When mTORC1 is suppressed, so are the energy-consuming activities of fat cells, such as oxidative phosphorylation and “fatty acid metabolism in white fat tissue.” With these processes halted, there are more fatty acids and other nutrients available for the tumor to use to grow and develop.
“This metabolic reprograming orchestrated by the loss of p62 in adipocytes appears to help tumors cope with the high-energy demands of an aggressive cancer.”
Maria Diaz-Meco, Ph.D.
In follow-up experiments, the team demonstrated that a lack of p62 also promotes the production of Cpt1a and osteopontin, both of which help cancer cells to proliferate and metastasize.

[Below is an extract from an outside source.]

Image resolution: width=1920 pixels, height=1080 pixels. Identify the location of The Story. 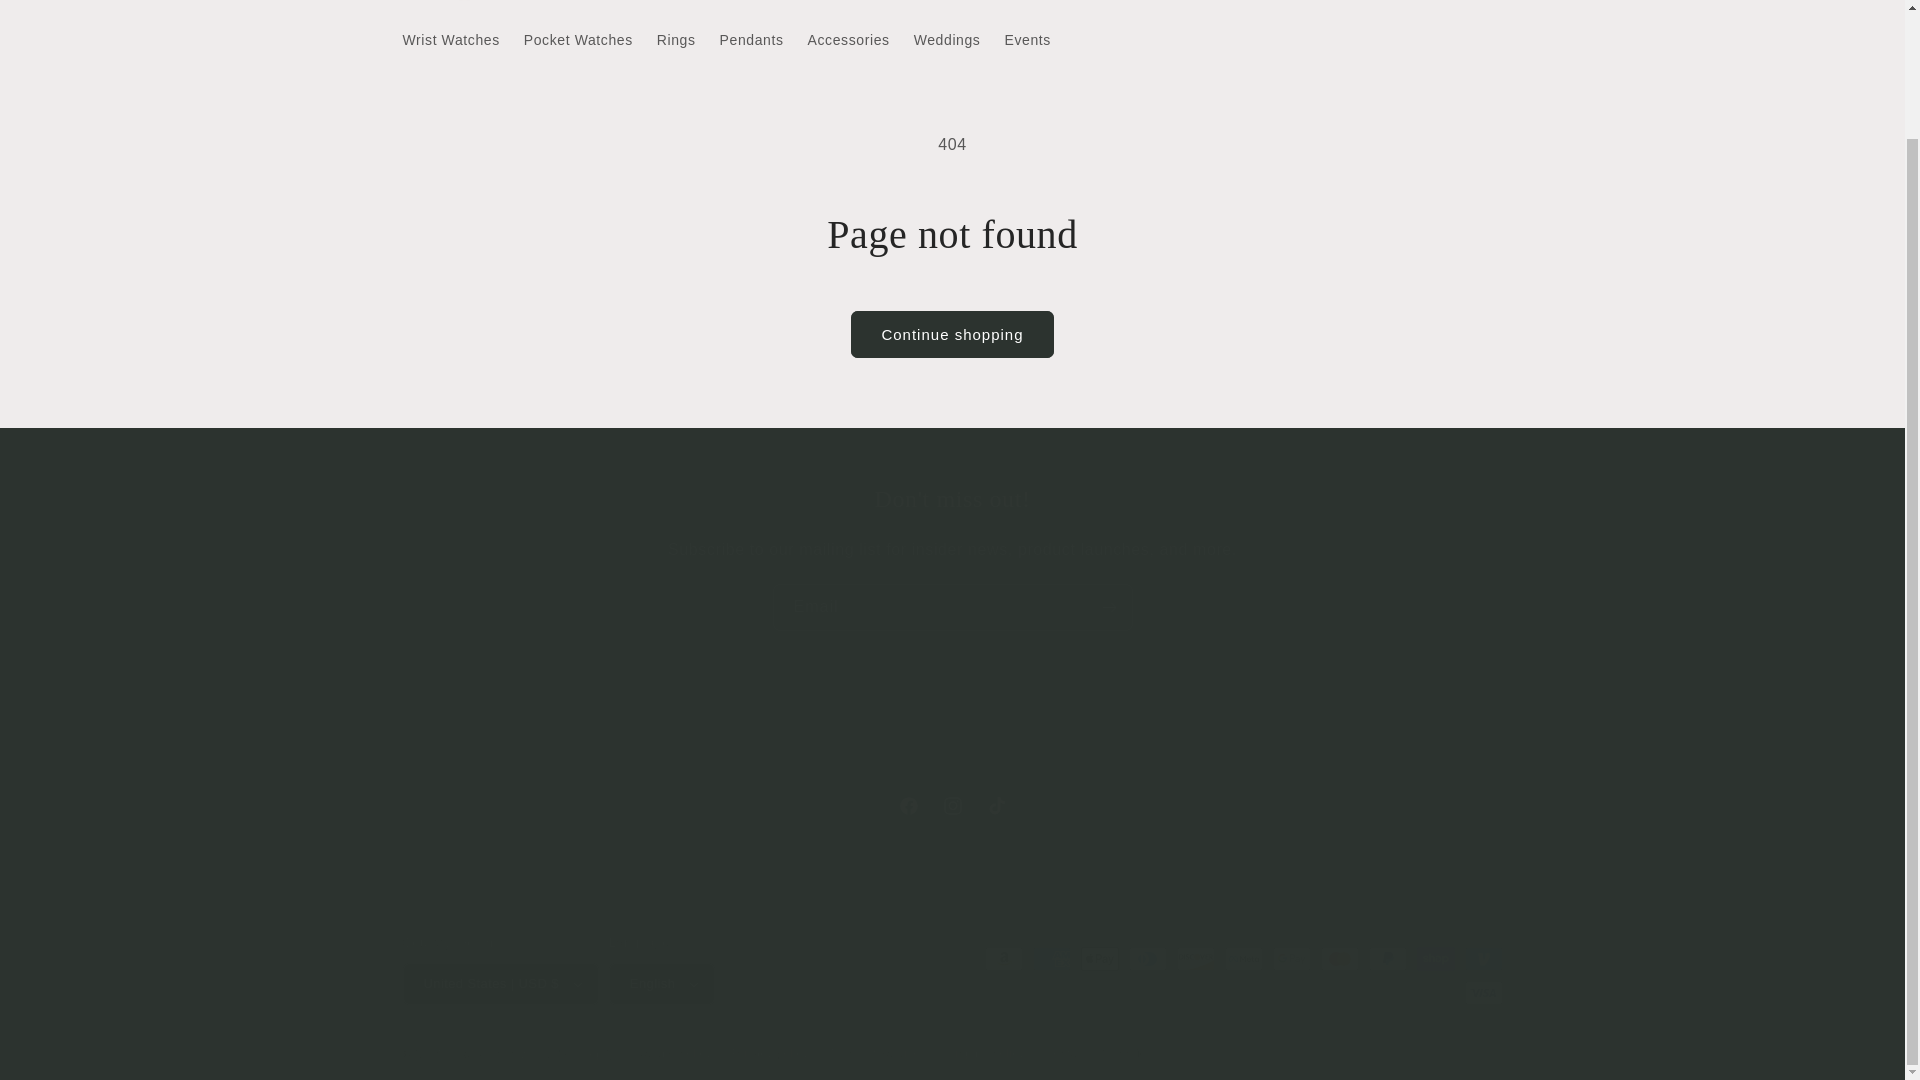
(907, 806).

In particularly aggressive, castration-resistant prostate cancer, Cpt1a and osteopontin are found in higher levels.
These findings will be relevant to future treatments of cancer. As Moscat says, “The significance is huge because we identify a new set of therapeutic targets that, if modulated, should block the ability of activated adipose tissue to promote tumor malignancy.”
Today, mTOR inhibitors are used to treat a number of cancers. The researchers are concerned that this could shut down fat tissue metabolism, however, thereby fueling tumor growth in some cases.
However, more studies will be needed to confirm whether this is the case.